[
https://issues.apache.org/jira/browse/HBASE-7948?page=com.atlassian.jira.plugin.system.issuetabpanels:comment-tabpanel&focusedCommentId=13593930#comment-13593930
]
nkeywal commented on HBASE-7948:
--------------------------------
bq. Can you please elaborate about more dangerous parts?
I was thinking about the code that we're slowly removing with HBASE-8002. It
has 3 sides effects:
1) It was decreasing the performances, it has been fixed in numerous patches,
but there are still scary comments and issues (HBASE-7247)
2) It was hiding issues. In the tests we had very low timeout, so master
failover scenarios seemed to be working. In production, we were depending on a
10 minutes timeout but we didn't know.
3) It was causing double assignment issues, i.e. data corruption.
This was exactly the same logic (don't trust the RS), with more dramatic
consequences.
bq. In my experience it's not safe to trust anything forever as a general
principle, not because I think RS code is unreliable.
I'm not against this, but in this case we need to tackle this the standard way:
watchdog the process, and exclude the fuzzy ones from the group. Before doing
this, I could like to see the chaos monkey test working with kill -9 for a
while (I doubt it does today :-( )
But I agree with your point, and we will have this soon or later (BTW, it's
exactly why there are checksums in hdfs: because you can't trust the storage).
bq. But for client there's no data loss potential from flushing the cache, but
there's potential to be stuck forever in case of abnormal RS behavior. With
remote things I prefer to be defensive on all sides if practical
Yeah. I'm likely biased. So, imho
- the patch is an improvement. HBase is better with this patch than without.
- it would be simpler without the RS-trust part
- to me, at the margin on degraded conditions, it would be more efficient
without the RS-trust part as well.
As we need to make progress :-), I propose:
1) Well, if you're not against the idea of removing the RS-trust part, we're
done
2) If you really want to keep it, let's wait a few days if someone wants to
come by.

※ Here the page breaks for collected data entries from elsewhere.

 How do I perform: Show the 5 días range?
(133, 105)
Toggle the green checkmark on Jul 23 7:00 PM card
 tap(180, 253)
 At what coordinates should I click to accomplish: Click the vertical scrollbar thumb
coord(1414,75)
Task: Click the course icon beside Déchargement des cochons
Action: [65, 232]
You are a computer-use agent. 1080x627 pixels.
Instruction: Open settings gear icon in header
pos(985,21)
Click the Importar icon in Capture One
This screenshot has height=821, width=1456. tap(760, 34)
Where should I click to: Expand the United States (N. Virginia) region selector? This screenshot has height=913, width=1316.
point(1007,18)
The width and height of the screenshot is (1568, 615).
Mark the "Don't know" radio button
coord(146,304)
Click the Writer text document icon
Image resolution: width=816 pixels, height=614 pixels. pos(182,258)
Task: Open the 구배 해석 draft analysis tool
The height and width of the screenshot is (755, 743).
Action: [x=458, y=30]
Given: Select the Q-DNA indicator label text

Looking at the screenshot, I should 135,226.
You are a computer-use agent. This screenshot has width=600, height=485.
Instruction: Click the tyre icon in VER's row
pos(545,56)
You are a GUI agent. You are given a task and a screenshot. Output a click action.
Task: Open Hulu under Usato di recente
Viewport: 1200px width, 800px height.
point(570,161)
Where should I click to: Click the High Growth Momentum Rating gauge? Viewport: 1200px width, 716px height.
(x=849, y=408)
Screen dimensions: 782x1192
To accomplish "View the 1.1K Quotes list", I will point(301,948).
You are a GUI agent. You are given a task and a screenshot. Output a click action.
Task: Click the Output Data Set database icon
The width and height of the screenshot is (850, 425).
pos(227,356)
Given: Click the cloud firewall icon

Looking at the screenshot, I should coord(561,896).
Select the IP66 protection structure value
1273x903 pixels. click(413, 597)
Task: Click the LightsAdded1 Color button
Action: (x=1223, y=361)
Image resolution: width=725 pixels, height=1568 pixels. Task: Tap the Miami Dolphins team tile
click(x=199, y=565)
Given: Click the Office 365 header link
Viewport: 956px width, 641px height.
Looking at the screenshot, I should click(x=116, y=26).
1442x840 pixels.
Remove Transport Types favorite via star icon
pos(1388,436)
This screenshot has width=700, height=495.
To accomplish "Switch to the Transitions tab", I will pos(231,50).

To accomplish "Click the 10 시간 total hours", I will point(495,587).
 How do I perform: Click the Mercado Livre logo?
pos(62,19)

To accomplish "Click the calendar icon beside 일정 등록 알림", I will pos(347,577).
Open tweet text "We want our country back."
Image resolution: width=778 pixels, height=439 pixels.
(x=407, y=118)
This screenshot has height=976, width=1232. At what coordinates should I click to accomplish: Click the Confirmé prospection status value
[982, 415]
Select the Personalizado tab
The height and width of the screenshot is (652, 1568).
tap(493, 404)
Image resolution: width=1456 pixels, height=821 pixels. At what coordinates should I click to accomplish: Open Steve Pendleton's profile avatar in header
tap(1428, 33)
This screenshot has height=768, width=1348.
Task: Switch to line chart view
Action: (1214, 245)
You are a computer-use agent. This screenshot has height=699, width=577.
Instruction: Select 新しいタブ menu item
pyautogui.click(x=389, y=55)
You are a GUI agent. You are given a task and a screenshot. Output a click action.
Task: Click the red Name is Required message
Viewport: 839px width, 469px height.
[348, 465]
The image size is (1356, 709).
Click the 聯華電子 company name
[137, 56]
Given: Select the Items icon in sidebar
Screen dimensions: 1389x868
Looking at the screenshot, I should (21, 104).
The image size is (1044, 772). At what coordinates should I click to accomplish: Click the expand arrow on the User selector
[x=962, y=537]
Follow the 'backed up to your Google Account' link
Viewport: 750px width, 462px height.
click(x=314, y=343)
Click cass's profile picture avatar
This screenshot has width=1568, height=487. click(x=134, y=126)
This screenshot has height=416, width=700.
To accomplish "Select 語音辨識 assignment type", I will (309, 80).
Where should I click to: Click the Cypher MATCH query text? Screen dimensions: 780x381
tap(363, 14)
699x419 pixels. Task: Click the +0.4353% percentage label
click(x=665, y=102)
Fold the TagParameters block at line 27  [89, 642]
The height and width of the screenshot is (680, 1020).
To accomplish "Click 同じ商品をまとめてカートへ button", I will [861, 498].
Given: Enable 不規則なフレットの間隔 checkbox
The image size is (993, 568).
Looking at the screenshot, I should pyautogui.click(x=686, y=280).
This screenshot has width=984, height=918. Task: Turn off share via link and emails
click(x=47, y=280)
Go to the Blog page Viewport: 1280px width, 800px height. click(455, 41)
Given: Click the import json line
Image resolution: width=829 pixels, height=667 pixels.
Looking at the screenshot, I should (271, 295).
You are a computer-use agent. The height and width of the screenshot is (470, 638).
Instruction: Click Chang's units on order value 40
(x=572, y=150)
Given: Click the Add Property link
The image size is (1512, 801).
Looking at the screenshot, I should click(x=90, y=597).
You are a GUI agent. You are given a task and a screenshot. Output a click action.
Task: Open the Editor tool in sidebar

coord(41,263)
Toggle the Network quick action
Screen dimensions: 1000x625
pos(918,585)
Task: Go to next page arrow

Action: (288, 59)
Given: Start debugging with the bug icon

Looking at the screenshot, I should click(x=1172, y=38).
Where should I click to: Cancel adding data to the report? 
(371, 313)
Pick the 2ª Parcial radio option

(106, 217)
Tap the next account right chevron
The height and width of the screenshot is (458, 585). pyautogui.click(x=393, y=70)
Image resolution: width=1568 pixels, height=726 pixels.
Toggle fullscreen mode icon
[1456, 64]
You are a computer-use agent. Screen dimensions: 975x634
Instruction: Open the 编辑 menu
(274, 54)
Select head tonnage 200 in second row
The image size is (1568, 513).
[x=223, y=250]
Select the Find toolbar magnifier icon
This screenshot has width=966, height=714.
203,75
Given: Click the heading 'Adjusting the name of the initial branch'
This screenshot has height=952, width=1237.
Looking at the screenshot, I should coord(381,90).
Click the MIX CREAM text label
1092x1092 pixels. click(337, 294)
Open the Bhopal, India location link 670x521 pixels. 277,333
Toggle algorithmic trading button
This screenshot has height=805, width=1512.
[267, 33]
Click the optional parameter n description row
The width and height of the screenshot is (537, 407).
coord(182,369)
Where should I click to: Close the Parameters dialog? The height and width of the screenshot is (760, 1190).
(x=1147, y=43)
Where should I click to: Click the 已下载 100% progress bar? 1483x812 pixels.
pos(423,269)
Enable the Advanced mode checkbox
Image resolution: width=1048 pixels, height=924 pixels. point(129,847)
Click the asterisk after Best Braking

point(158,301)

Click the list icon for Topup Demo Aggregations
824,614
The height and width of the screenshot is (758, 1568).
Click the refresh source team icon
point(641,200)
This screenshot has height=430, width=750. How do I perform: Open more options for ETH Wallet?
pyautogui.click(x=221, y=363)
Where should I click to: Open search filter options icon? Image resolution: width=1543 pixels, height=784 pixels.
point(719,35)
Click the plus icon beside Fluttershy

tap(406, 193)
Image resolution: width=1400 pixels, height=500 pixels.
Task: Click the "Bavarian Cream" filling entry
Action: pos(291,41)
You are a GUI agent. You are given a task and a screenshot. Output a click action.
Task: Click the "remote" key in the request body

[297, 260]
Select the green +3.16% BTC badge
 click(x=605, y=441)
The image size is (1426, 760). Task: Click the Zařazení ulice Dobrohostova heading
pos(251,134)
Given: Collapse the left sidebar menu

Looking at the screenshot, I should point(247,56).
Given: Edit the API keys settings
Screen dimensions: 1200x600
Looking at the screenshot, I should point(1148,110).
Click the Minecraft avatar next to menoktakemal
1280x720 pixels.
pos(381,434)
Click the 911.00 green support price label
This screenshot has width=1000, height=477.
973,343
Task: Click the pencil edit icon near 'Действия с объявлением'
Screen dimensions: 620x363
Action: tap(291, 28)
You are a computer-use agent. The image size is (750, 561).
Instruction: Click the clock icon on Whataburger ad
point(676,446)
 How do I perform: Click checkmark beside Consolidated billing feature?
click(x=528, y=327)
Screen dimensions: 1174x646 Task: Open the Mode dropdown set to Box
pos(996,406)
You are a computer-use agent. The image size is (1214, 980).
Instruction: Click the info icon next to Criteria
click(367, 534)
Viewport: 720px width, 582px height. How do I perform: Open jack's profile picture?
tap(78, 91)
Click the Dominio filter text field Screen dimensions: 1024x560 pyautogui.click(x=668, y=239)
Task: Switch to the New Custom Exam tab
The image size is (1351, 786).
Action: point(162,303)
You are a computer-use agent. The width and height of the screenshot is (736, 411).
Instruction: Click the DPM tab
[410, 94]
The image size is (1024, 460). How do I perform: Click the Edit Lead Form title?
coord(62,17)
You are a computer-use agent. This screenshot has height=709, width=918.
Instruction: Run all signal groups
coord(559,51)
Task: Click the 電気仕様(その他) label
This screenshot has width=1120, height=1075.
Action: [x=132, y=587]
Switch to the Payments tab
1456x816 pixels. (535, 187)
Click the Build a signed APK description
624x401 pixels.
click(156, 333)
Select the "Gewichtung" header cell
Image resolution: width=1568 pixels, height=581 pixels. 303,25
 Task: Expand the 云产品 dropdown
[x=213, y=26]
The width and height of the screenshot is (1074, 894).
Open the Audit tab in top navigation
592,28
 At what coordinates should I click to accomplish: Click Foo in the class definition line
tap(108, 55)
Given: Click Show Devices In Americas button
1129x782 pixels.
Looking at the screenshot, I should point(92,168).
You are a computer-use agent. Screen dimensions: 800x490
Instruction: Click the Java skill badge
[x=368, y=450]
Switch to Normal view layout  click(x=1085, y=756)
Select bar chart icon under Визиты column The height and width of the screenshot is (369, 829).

If no one does, let's commit on Friday.
What do you think?
> client doesn't need to refresh meta while the region is opening
> ---------------------------------------------------------------
>
> Key: HBASE-7948
> URL: https://issues.apache.org/jira/browse/HBASE-7948
> Project: HBase
> Issue Type: Improvement
> Reporter: Sergey Shelukhin
> Assignee: Sergey Shelukhin
> Attachments: HBASE-7948-v0.patch, HBASE-7948-v1.patch,
> HBASE-7948-v1.patch, HBASE-7948-v2.patch
>
>
--
This message is automatically generated by JIRA.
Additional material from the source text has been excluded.